Let me start by saying that I have read Marie Kondo’s book, The Life-Changing Magic of Tidying Up, I have finished her new Netflix series, and the KonMari method is in full effect in our household. When I say full effect, I mean, I think my husband is scared that his wife has lost her mind because he just found me on the floor explaining to my old blender how grateful I am for its many years of use as I shoved it into a donation box.
I have three children, a 5-year-old, a 2-year-old, and a 1-year-old, and I would be lying if I said that this process has been easy. It’s no doubt that this method doesn’t work for everyone, and there are many days when I accomplish one task to find my kids have destroyed another area of the house. However, the amount of joy sparked in the process outweighs it all. Some people may not feel they have time for this method, but most people make time for the things that are important in their lives — and sparking joy is something I find very important. In the few weeks I have spent decluttering my home, I have found joy in more than merely holding objects in my hand and thanking them for their use in my life. I have found pure joy in the fact that we have food in the pantry, we have a vehicle that gets us around, and we have a roof over our heads. Moreover, I have found a stronger appreciation for absolutely everything we have and realize even something as small as a toothbrush is a belonging to be grateful for.

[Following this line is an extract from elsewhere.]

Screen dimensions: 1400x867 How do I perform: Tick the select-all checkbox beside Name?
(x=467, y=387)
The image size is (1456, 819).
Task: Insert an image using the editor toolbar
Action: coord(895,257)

Do I personally believe that inanimate things have feelings and a “spirit”? No, I do not. However, I do believe that we have a tendency to want more than we need, to under-appreciate, and to take for granted even the smallest things in our lives. It really is a first-world problem that isn’t truly brought to light until you take every belonging you have by category and place in a pile on your floor/bed/counter or wherever you decide to come face to face with everything and hold each item one by one.
I don’t find the KonMari method impractical or unrealistic. I find it challenging, yet rewarding. In the past few weeks, I have spent hours organizing and letting go of things. My mind is clearer, my children and husband have enjoyed seeing their mother and wife less stressed, and I have even had time in the evenings to read a good book and relax in a bubble bath. The KonMari method works for my family. Most importantly, I start and end every day feeling grateful for every little thing we have. It’s all a blessing.
Are you looking through a lens of gratitude?